Please print the entries exactly, omitting each image.

|---|

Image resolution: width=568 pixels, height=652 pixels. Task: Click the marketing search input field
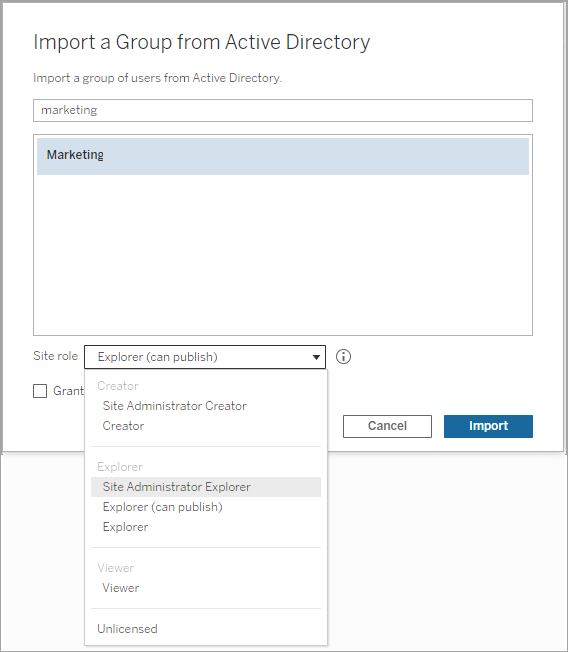(283, 110)
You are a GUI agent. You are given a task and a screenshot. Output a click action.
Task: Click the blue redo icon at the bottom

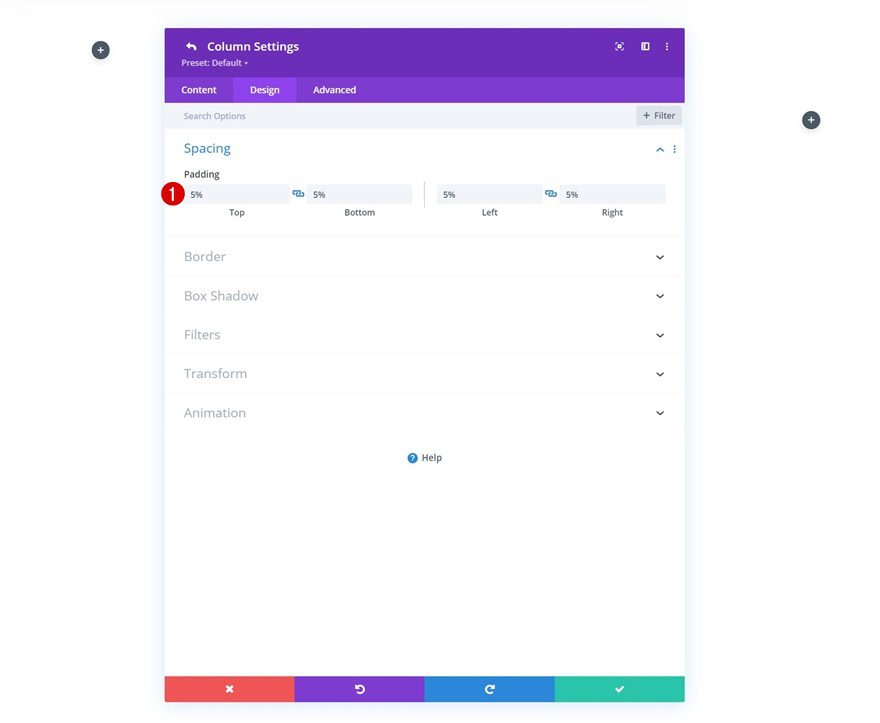coord(489,689)
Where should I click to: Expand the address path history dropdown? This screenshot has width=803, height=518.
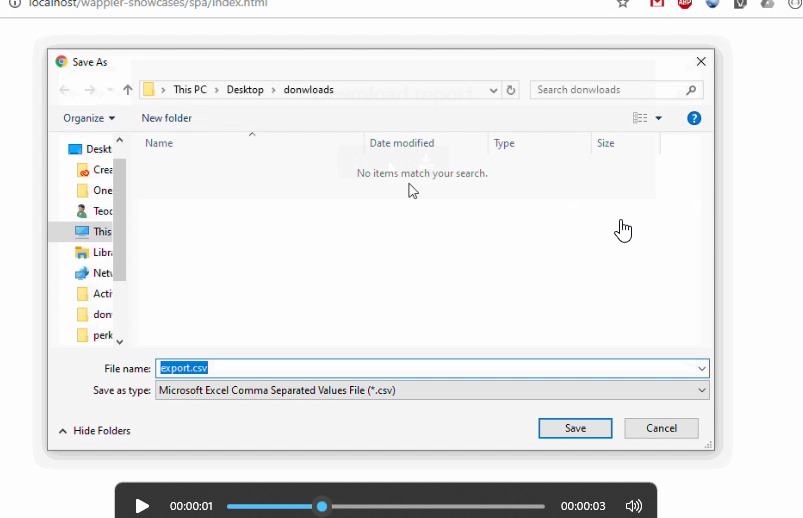[x=493, y=90]
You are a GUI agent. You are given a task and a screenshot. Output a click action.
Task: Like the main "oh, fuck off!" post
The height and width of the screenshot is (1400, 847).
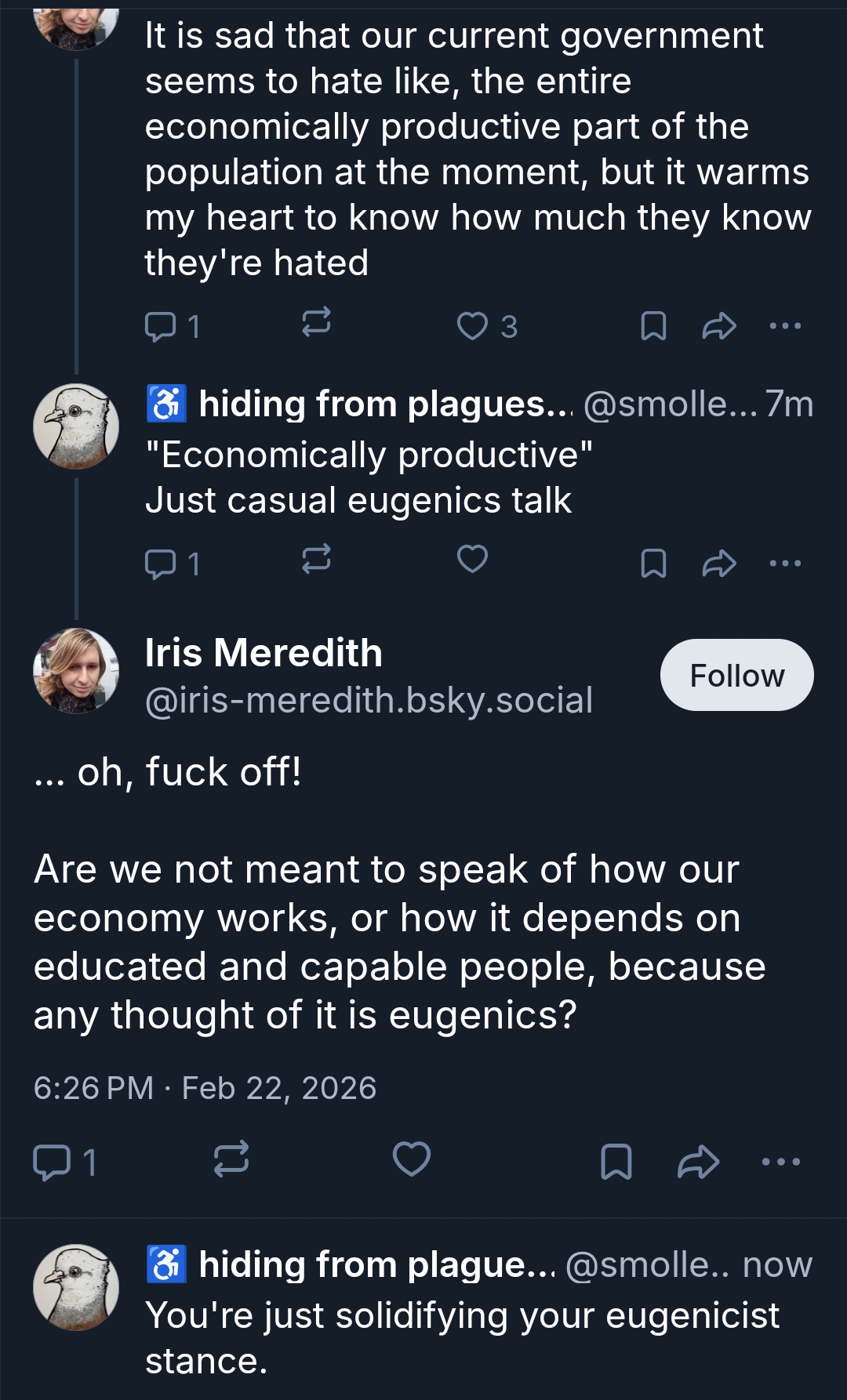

|---|

EXPECTED ANSWER:
Image resolution: width=568 pixels, height=652 pixels. Task: Click the marketing search input field
(283, 110)
You are a GUI agent. You are given a task and a screenshot. Output a click action.
Task: Click the blue redo icon at the bottom

coord(489,689)
Where should I click to: Expand the address path history dropdown? This screenshot has width=803, height=518.
[x=493, y=90]
You are a GUI agent. You are given a task and a screenshot. Output a click action.
Task: Like the main "oh, fuck off!" post
The height and width of the screenshot is (1400, 847).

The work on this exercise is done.